* **Task to carry out**: Beginning with the line containing "The image size is (309, 220).", give every line again exactly as it is, ending with the last line of the entries.

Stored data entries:
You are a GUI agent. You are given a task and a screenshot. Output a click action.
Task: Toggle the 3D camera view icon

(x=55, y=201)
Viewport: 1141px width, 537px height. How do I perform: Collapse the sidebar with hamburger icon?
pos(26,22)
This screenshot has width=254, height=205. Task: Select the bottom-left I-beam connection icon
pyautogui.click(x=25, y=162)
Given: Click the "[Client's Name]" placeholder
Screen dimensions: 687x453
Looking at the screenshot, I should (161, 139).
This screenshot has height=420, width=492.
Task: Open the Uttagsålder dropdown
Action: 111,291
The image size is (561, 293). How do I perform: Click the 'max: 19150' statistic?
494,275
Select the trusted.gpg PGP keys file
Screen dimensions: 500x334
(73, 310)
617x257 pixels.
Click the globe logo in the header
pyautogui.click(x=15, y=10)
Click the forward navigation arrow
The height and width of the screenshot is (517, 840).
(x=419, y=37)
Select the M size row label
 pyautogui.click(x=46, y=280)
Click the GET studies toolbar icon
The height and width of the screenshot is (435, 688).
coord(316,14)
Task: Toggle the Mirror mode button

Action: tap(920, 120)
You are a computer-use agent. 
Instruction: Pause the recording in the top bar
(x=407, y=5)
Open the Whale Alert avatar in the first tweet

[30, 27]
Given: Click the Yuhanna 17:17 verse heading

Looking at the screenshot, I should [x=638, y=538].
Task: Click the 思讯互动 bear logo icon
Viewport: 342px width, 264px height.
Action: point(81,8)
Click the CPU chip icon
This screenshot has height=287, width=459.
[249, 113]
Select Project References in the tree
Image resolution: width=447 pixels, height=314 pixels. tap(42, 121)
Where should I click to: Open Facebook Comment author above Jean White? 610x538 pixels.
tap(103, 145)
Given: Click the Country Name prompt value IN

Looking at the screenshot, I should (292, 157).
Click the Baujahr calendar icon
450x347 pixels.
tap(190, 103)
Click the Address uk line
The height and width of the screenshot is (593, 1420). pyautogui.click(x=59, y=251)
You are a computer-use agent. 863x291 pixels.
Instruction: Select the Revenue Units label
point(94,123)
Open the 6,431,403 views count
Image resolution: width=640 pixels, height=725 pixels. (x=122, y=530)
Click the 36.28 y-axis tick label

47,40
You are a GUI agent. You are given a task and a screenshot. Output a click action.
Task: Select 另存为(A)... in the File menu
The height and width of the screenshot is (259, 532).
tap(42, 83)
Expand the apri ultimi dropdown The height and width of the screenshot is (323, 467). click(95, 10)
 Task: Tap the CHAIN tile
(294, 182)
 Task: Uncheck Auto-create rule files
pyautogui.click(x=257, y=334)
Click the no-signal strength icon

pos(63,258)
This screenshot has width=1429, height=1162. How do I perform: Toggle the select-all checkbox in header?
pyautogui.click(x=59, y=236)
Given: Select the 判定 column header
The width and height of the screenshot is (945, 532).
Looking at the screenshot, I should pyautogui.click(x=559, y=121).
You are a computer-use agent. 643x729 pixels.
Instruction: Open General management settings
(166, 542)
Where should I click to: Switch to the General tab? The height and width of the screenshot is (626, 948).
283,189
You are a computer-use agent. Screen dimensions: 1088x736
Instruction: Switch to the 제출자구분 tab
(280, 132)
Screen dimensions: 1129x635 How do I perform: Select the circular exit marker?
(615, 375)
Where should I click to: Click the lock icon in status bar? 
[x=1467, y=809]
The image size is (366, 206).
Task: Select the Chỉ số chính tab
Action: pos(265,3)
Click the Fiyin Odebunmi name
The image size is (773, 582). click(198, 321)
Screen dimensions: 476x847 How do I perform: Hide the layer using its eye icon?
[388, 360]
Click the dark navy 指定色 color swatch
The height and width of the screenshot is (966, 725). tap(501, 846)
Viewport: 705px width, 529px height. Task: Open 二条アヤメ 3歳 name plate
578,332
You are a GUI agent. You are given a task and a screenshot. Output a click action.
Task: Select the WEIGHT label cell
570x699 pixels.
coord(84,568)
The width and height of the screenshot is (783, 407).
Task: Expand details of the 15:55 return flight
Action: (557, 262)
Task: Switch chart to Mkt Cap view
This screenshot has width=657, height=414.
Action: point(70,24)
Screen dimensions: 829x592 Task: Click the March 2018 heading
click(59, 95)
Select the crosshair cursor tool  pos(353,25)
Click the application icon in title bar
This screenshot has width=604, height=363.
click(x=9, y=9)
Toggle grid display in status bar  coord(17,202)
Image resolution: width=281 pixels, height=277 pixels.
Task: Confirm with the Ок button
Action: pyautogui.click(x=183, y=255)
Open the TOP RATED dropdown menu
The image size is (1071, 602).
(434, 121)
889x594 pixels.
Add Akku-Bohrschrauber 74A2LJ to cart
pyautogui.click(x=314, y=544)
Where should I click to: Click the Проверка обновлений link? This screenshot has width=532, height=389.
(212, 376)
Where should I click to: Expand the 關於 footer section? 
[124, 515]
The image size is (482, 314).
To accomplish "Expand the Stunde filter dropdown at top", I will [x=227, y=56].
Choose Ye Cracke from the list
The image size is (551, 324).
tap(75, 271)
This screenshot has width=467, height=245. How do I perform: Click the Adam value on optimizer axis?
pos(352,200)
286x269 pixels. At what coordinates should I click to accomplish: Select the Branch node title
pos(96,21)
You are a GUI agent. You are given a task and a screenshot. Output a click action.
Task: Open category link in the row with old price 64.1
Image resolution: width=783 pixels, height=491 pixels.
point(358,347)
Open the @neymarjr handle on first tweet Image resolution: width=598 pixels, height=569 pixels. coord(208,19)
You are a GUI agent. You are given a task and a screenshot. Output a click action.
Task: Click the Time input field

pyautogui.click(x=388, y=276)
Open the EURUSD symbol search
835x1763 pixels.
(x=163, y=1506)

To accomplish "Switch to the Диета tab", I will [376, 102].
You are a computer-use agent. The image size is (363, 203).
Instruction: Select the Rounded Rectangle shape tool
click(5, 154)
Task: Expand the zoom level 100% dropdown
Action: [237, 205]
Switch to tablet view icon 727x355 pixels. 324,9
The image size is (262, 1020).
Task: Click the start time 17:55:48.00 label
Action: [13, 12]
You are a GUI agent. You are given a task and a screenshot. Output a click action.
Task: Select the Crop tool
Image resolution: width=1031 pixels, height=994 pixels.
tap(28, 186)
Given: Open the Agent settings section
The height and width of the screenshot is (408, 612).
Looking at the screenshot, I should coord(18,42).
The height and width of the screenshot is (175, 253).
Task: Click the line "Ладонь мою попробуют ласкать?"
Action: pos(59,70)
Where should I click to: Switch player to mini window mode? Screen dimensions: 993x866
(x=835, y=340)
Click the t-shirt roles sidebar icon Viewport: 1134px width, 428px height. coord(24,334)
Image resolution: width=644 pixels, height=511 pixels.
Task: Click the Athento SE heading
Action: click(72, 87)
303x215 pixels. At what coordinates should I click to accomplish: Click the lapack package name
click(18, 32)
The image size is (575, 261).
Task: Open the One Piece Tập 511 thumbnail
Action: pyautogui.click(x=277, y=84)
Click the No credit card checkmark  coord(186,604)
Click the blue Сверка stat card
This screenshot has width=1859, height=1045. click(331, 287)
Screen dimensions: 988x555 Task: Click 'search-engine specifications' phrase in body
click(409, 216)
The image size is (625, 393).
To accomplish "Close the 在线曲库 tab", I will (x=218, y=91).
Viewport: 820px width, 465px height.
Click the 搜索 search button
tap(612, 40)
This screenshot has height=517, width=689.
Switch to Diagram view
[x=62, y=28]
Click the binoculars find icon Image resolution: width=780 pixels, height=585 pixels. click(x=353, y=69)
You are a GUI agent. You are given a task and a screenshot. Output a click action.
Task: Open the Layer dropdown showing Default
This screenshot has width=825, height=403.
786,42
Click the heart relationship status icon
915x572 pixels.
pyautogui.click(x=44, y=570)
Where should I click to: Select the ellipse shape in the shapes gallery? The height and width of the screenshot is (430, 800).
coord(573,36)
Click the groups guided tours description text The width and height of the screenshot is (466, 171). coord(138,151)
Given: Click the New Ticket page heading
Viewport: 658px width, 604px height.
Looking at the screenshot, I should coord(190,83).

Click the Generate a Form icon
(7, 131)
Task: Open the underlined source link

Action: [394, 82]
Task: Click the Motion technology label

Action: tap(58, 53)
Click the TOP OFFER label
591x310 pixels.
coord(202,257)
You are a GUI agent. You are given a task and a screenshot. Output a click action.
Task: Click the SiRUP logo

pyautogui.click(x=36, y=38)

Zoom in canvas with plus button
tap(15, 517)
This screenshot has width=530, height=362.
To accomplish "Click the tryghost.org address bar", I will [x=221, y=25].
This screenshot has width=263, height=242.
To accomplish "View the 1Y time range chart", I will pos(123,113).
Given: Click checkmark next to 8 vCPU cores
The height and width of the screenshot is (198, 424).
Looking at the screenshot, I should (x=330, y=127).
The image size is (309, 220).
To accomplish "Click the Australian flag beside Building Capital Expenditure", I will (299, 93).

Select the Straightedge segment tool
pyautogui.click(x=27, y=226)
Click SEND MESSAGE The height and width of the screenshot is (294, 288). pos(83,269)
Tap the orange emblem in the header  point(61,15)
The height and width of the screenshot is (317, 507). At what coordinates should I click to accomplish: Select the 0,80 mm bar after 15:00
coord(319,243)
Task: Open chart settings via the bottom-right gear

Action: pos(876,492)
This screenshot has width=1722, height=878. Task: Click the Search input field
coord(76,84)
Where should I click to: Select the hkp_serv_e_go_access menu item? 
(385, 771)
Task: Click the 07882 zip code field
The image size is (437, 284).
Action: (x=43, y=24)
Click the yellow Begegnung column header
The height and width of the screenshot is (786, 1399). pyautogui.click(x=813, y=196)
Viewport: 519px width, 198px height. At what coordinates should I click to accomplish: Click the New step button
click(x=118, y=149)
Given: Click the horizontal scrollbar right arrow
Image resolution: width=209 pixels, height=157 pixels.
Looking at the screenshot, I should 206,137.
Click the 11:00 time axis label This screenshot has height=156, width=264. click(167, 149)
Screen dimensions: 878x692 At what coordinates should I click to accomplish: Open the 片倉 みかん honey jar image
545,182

* **Solution for this exercise**:
The image size is (309, 220).
To accomplish "Click the Australian flag beside Building Capital Expenditure", I will (299, 93).

Select the Straightedge segment tool
pyautogui.click(x=27, y=226)
Click SEND MESSAGE The height and width of the screenshot is (294, 288). pos(83,269)
Tap the orange emblem in the header  point(61,15)
The height and width of the screenshot is (317, 507). At what coordinates should I click to accomplish: Select the 0,80 mm bar after 15:00
coord(319,243)
Task: Open chart settings via the bottom-right gear

Action: pos(876,492)
This screenshot has width=1722, height=878. Task: Click the Search input field
coord(76,84)
Where should I click to: Select the hkp_serv_e_go_access menu item? 
(385, 771)
Task: Click the 07882 zip code field
The image size is (437, 284).
Action: (x=43, y=24)
Click the yellow Begegnung column header
The height and width of the screenshot is (786, 1399). pyautogui.click(x=813, y=196)
Viewport: 519px width, 198px height. At what coordinates should I click to accomplish: Click the New step button
click(x=118, y=149)
Given: Click the horizontal scrollbar right arrow
Image resolution: width=209 pixels, height=157 pixels.
Looking at the screenshot, I should 206,137.
Click the 11:00 time axis label This screenshot has height=156, width=264. click(167, 149)
Screen dimensions: 878x692 At what coordinates should I click to accomplish: Open the 片倉 みかん honey jar image
545,182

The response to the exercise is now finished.